For much of my life, I used to believe that it was the government’s job to solve all our problems. I always thought that government was this amazing benefactor with infinite wealth and power, and great potential to do good. Even in the face of evidence showing that the actual outcomes were sub-standard, I still believed that government was the only positive force for change.
My views changed completely when I was introduced to public choice theory by Parth Shah at an iPolicy workshop organised by Centre for Civil Society. It became a new lens through which to see and understand politics and political behaviour – applying the tools of economics.
Politicians and bureaucrats are not self-effacing saints working selflessly solely for the public good. Politicians and bureaucrats are not wiser than us that they know what is true, beautiful and good. Politicians and bureaucrats are just like the rest of us – they too are motivated by self-interest. They attempt to increase their power in whatever way possible, legitimate and/or illegitimate. A person’s nature is more or less fixed and does not magically change when the person occupies a position of authority.
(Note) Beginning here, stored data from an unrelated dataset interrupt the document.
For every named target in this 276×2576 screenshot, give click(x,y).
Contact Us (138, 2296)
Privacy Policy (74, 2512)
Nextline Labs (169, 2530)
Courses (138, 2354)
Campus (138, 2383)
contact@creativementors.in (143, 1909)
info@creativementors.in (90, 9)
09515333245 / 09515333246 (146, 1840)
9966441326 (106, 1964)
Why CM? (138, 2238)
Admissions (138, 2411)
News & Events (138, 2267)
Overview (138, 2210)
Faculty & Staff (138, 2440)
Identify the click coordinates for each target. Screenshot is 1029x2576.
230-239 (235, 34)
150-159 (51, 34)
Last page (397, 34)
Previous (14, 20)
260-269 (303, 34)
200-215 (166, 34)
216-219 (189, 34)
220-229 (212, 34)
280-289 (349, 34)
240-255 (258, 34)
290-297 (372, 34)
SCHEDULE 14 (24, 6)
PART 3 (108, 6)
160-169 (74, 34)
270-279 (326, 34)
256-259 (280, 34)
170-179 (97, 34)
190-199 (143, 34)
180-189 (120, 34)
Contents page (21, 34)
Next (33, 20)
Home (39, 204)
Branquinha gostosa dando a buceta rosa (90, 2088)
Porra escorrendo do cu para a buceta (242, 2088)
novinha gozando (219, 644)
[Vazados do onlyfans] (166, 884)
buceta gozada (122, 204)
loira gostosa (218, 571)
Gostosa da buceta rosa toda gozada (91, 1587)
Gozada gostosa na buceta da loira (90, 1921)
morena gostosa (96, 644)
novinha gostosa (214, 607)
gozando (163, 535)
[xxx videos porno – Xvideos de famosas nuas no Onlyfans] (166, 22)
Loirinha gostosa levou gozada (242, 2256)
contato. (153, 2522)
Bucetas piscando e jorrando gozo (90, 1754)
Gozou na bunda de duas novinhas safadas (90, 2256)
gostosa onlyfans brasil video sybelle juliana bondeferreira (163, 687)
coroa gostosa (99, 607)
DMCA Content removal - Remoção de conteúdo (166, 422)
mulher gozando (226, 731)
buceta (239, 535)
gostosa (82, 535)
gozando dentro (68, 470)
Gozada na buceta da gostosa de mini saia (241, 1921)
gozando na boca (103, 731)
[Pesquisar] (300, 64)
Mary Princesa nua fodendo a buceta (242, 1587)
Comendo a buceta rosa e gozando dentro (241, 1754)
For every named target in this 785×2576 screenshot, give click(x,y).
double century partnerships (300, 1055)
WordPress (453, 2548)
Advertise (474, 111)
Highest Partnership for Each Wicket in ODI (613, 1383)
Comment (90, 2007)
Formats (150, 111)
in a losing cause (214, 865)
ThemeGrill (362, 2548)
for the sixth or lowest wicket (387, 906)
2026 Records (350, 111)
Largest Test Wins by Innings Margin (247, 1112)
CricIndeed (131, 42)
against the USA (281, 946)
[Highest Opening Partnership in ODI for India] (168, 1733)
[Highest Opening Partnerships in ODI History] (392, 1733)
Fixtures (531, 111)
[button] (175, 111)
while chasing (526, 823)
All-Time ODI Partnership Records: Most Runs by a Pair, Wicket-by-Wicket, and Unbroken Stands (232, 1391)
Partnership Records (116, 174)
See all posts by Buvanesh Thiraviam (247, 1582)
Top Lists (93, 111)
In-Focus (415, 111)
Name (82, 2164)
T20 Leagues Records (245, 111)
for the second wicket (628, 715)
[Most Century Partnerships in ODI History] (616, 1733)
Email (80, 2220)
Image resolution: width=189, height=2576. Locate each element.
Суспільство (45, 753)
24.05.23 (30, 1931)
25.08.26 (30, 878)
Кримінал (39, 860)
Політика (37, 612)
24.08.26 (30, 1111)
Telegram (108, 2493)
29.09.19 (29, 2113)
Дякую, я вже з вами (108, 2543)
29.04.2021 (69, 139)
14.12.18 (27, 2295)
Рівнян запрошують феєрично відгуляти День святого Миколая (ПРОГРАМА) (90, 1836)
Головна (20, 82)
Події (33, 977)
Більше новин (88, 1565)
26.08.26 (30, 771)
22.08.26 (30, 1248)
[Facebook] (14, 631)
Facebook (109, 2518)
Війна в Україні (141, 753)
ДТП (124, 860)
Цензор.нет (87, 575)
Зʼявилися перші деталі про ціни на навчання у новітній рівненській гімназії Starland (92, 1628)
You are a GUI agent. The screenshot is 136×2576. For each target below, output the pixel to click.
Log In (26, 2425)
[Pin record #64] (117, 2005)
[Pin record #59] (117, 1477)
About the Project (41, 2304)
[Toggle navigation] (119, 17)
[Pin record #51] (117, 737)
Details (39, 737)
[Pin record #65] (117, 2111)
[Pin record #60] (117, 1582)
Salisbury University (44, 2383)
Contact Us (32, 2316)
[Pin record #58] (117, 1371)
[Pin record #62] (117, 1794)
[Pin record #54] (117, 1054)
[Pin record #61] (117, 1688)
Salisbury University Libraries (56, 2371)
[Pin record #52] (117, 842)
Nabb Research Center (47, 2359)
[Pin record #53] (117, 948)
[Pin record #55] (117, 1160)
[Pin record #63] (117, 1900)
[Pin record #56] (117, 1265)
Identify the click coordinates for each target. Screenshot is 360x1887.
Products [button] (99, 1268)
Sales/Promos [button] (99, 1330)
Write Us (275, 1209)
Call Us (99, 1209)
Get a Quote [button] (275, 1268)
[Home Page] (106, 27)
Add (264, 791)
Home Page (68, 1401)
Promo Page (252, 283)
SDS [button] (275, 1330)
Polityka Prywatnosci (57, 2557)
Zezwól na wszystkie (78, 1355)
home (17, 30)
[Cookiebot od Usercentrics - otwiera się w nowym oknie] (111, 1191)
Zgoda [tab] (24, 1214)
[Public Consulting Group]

Suddenly, the answers were obvious.
Of course, a politician is only interested in staying in power. Of course, a bureaucrat only cares about increasing his turf and budget. Of course, special interest groups will lobby hard for their gains – because they can concentrate their benefits and diffuse costs on everyone else. Of course, voters are self-interested in getting what they can from the politicians. They are also rational to either not vote or not think much about who to vote for – because their single vote makes no difference in the final outcome.
Indian politicians consider the average voter to be poor, a resident of rural India and a farm worker. But the fact is that around 50 percent of Indians live in urban areas. Yet the politicians believe that India is still largely a rural country, that government must intervene to “help” the poor, and that pursuing economic transformations can be electorally disastrous.
This applies to every government in India – the Union government, the state governments, and even the local governments (though they have very limited power). The electorate votes (or does not), governments grow, problems remain largely unsolved, and life goes on. But outcomes do not change because the rules don’t change regardless of the change in rulers.